Hi girls,
I have some questions to those of you with more experience and knowledge: if one knows well how to perform a breast self-exam regularly and goes about once a year to have her prostate checked, is it absolutely necessary to go for a
yearly gynecological checkup? I am asking this because I may have to look for a new gynecologist and finding one who is knowledgeable about trans issues might not be too easy for me.
What is your experience with gynecologists sometime after GRS? Did you tel them about your history, did you allow them to get puzzled

when an ultrasound or a PAP-smear or didn't they do all that didn't even found out?
Is it true a GP performing a manual
pelvic exam may not find out, as my current GP has told me? (I don't remember exactly if she said that judging the outer appearance or after she performed the actual examination with two of her fingers).
Also, is this just my paranoia or do many doctors exaggerate a a little bit (as usual*) the necessity of yearly
prostate checkups, as prostate cancer risk diminish dramatically after GRS?
Or should we say we should have our prostates checked just like every other woman?
Thanks in advance for your answers!
Eurydike
PS.- Sorry if this topic already exist in some manner, but I couldn't find all the answers in other threads.

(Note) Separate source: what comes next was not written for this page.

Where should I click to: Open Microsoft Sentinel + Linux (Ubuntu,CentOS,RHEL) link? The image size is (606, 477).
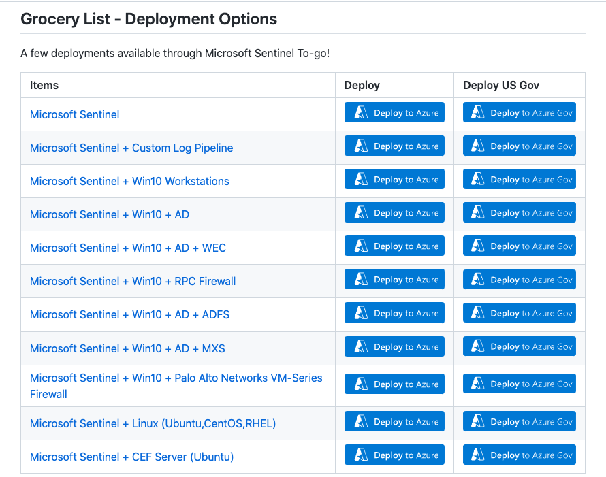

* I'm saying there may be some exaggeration in medical standards because pretty much every woman can get hormones prescribed without blood tests and surgeries scheduled without psycho letters (provided they're not MAAB), while so called SOC and lots of doctors are, to say the least, "overprotecting" and "conservative" in providing medical treatments for trans people. Also, I always had the impression that many medical professionals tend to stress and exaggerate the health risks, at least compared to cis people, while underestimating or ignoring many psychological and social factors of transition.